Firefighters from the Somerton/Cocopah Fire Department responded to County 21st Street and Avenue G Friday morning for a report of a sick agricultural employee who went unconscious while working and injured her neck when she fell backwards.
Fire Chief Paul De Anda said that during harvest season its firefighters respond to calls for sick or injured agricultural workers, on average, one to two times a month, which poses unique challenges when trying to render aid.
The agricultural environment, that we operate in, regularly requires that our personnel enter muddy fields and desert or remote locations,” De Anda said. “Imagine carrying up to 100 pounds of gear 300 to 500 feet into a field.”
De Anda explained that when firefighters arrive on scene they oftentimes have to treat the patient while the harvesting continues around them.

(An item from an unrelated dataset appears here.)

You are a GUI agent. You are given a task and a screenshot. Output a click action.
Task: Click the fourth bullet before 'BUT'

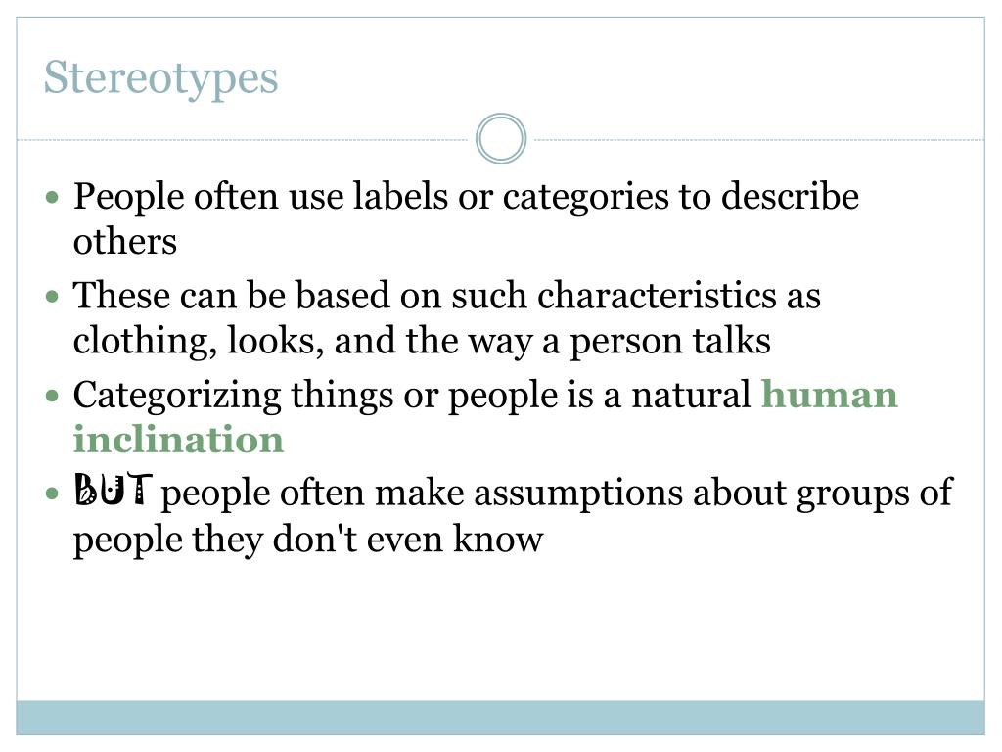pos(53,494)
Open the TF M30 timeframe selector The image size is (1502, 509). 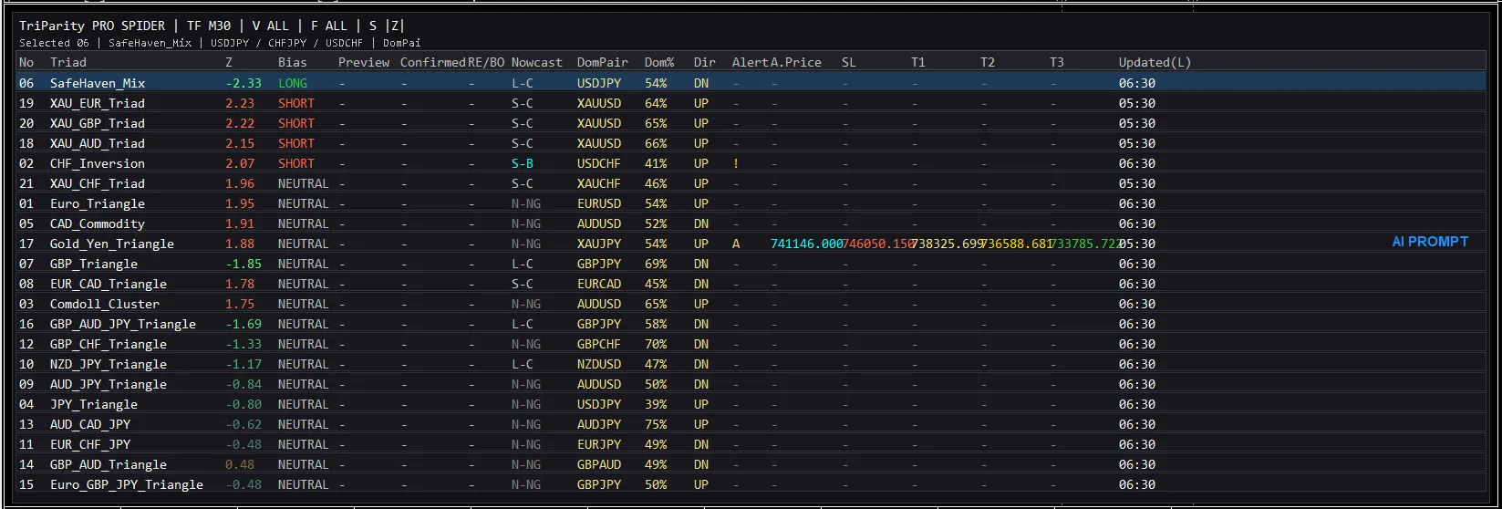(209, 26)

“The blood pressure, blood glucose testing, oxygen, I.V.’s, administering medications, and placing the patient on a cardiac monitor all must occur, surrounded by mud and moving farm implements,” De Anda said. “The harvesting does not stop.”
Once the patient has been evaluated, they then must be carried out of the field and taken to the ambulance. At times, that ambulance cannot turn around on the narrow field roads and must sometimes be backed out to the nearest roadway, which can be up to a mile away.
Both Somerton/Cocopah Fire Department command vehicles are quad-cab, long bed, four wheel drive pickup trucks for this reason, according to De Anda.
Whenever a request for service is for an agricultural worker, such as this one, a Chief Officer, will respond with firefighters. Once they arrive on scene, they can load their equipment onto the command vehicle and ride in to wherever the patient is at.
In this particular case, which involved a neck and back injury, firefighters drove approximately a quarter mile off the road and into the field in order to render aid.
The injured agriculture worker was placed in full cervical spine immobilization onto a backboard and carried some 100 feet to the command vehicle. The command vehicle then carried the patient and personnel, approximately a quarter mile back to the ambulance.